◆ Task prompt ◆
State how many lines of the entries below contain the word "icon", and reply with the number alone.

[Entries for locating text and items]
>>

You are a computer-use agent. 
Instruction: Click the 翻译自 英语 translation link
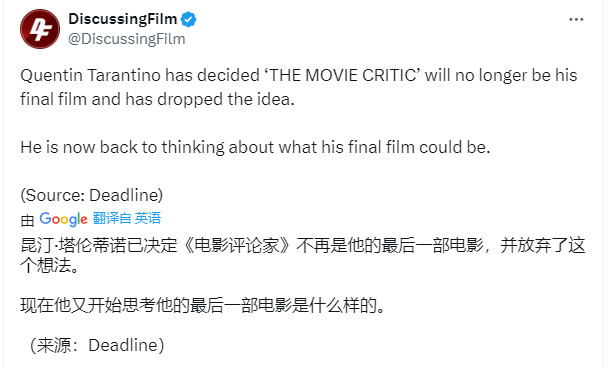pos(127,218)
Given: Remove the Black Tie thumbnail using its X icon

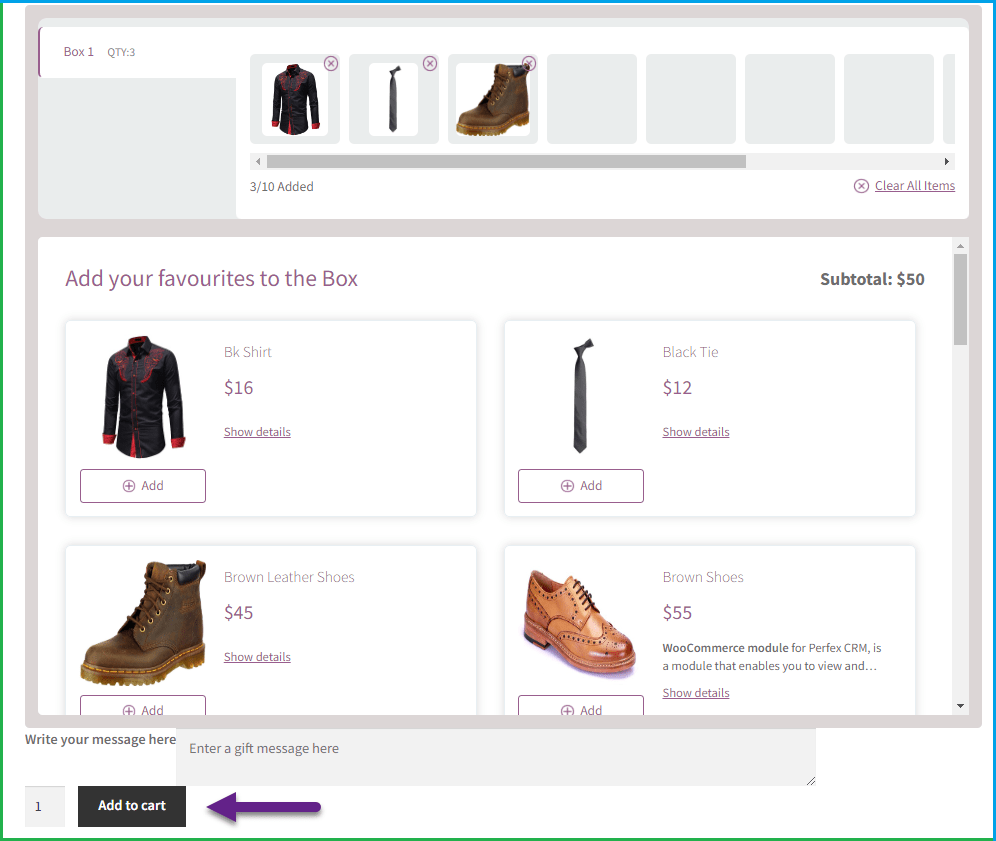Looking at the screenshot, I should 430,63.
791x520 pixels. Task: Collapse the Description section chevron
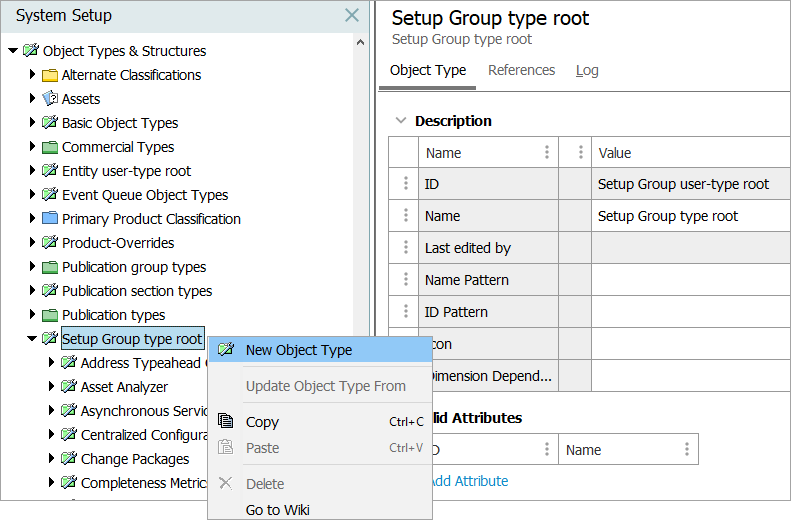401,121
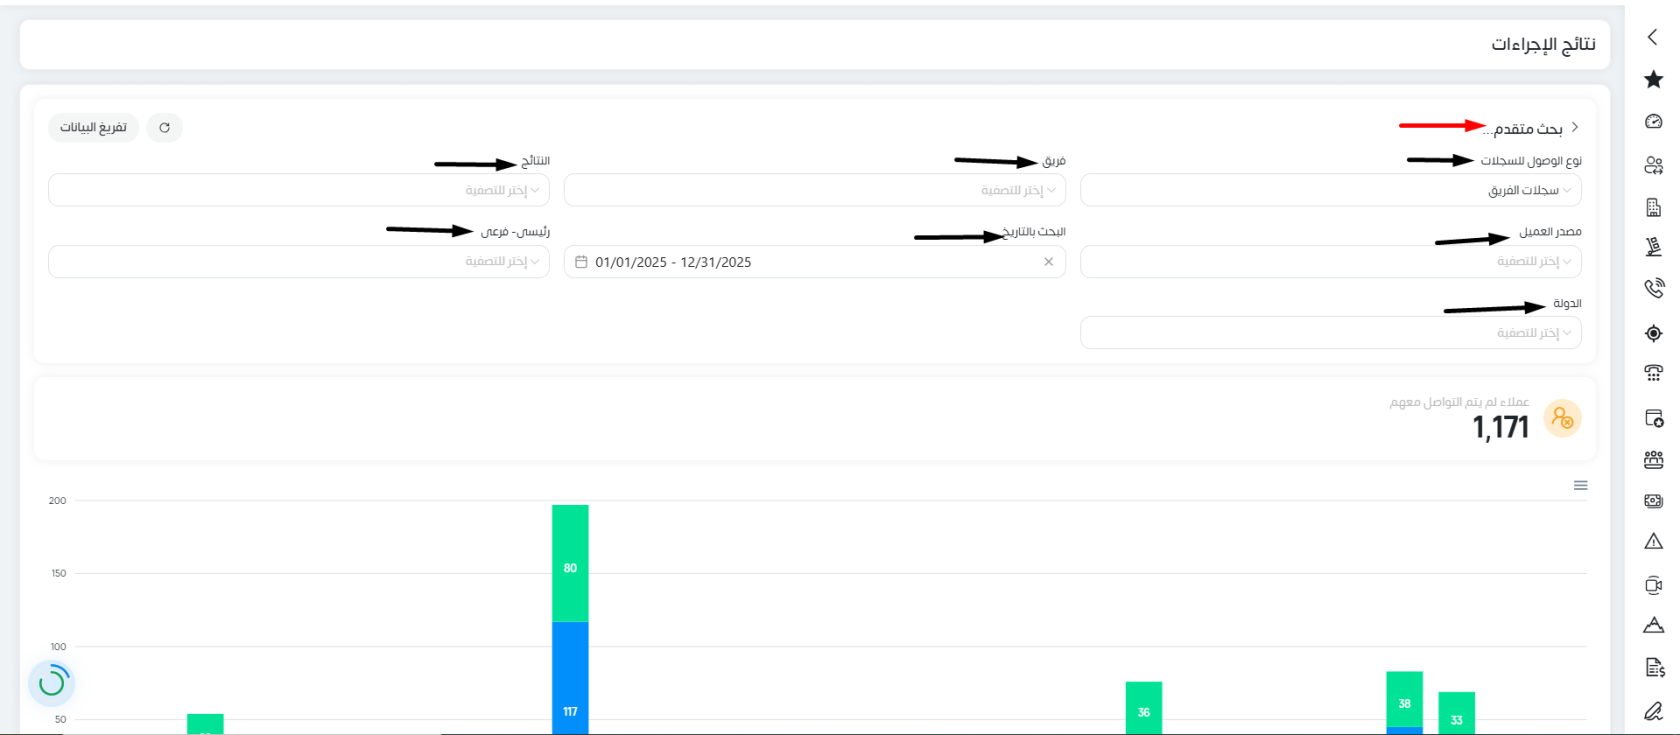Screen dimensions: 1680x735
Task: Click the warning triangle icon in sidebar
Action: [x=1653, y=541]
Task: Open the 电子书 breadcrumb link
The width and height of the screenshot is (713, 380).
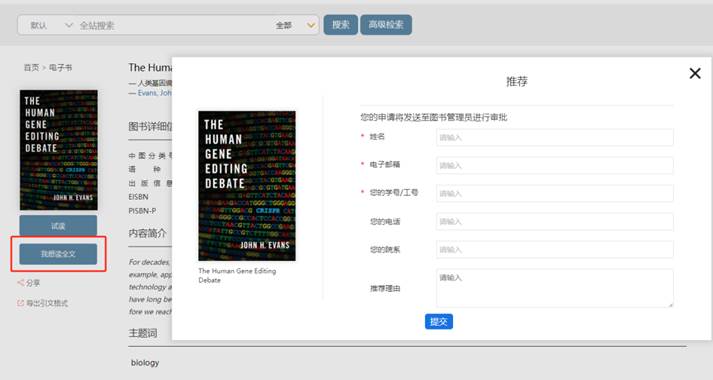Action: click(60, 68)
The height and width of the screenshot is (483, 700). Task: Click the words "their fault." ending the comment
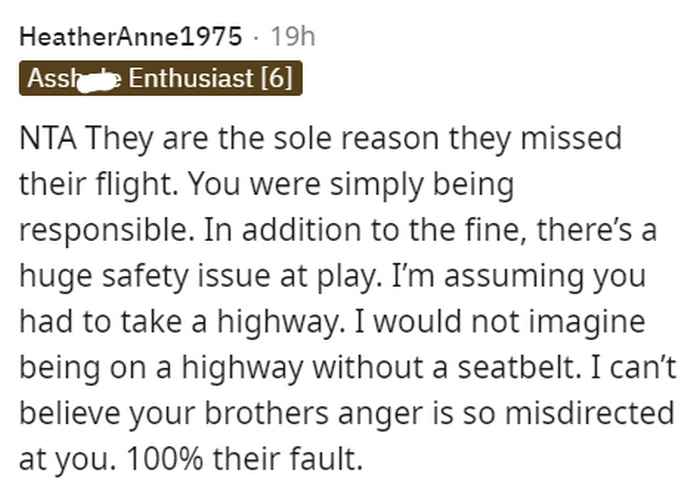coord(288,459)
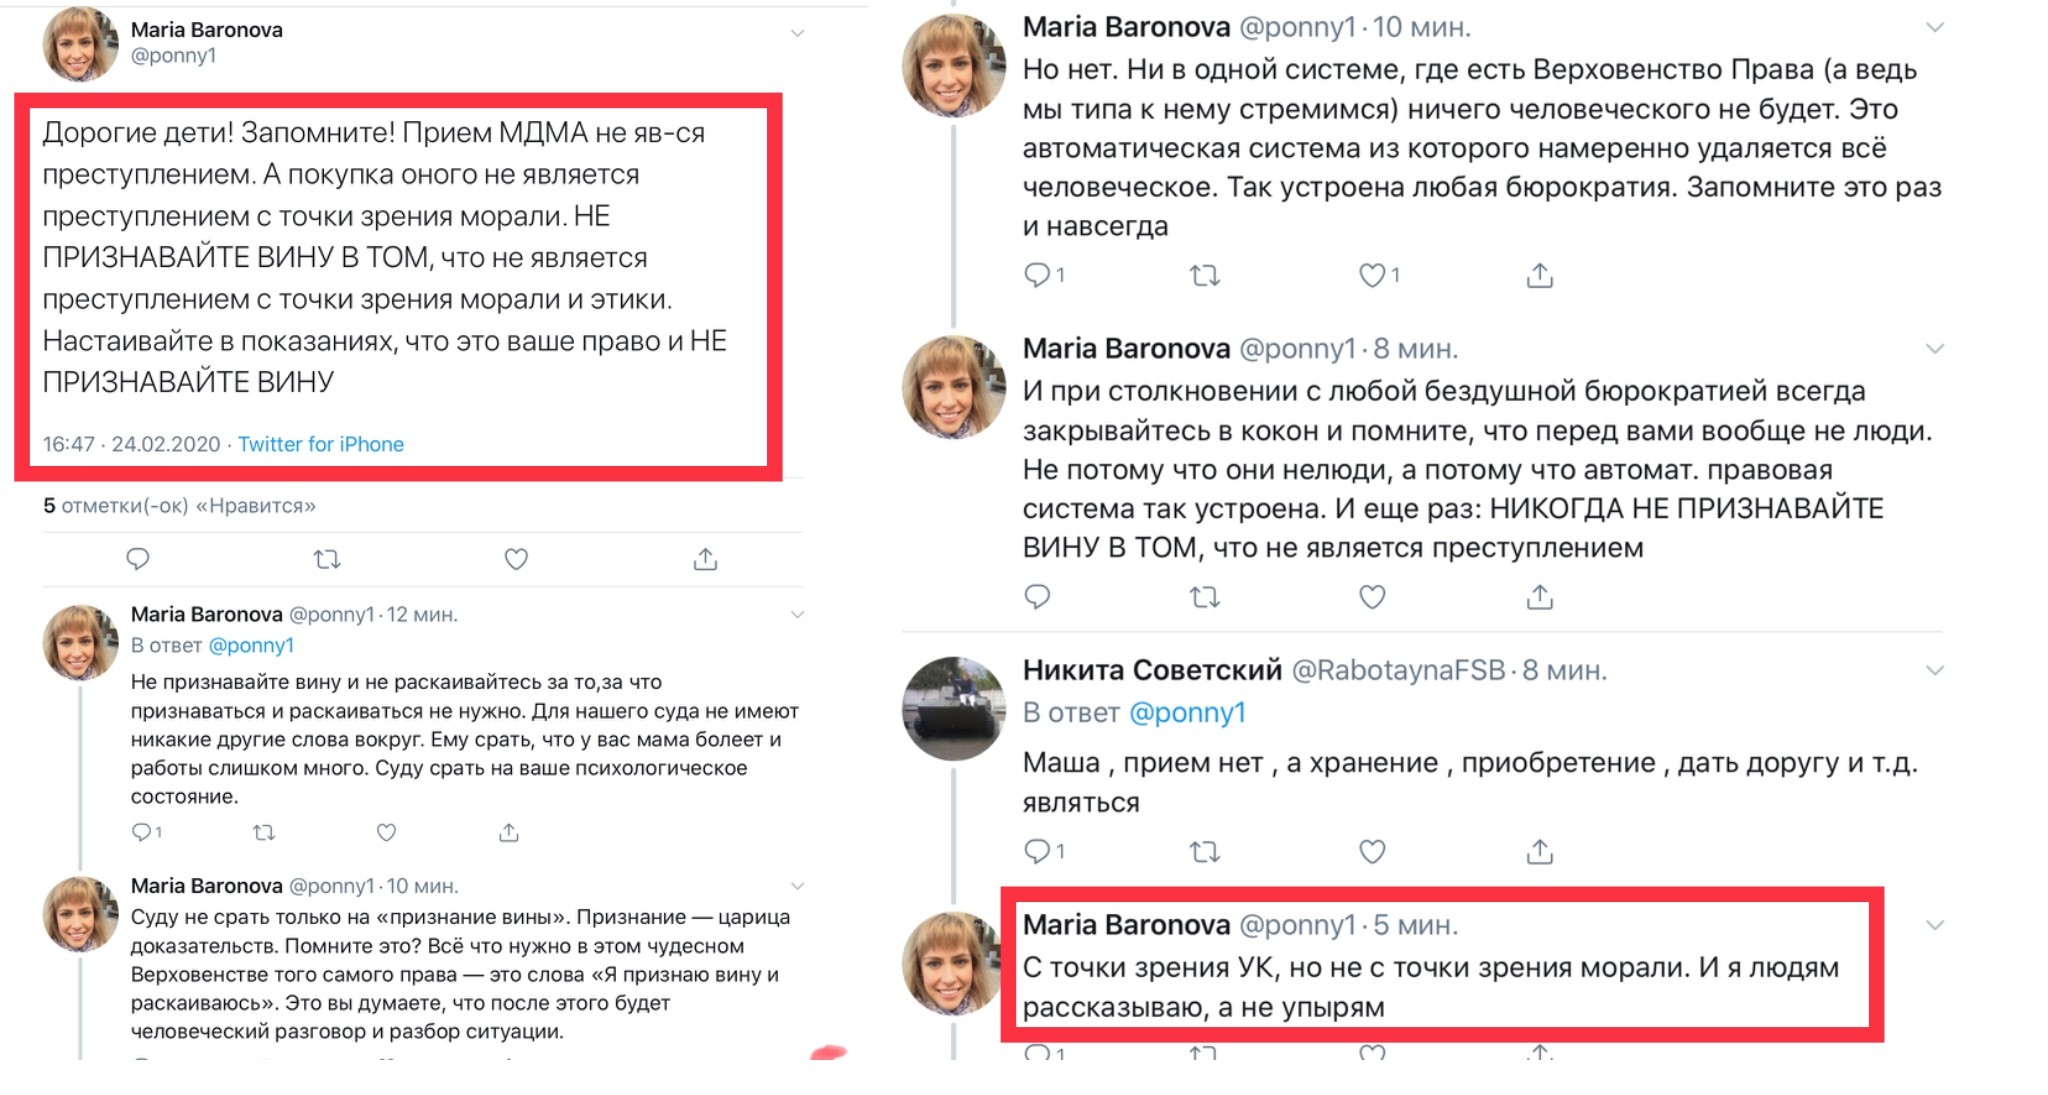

<<

◆ Problem solution ◆
2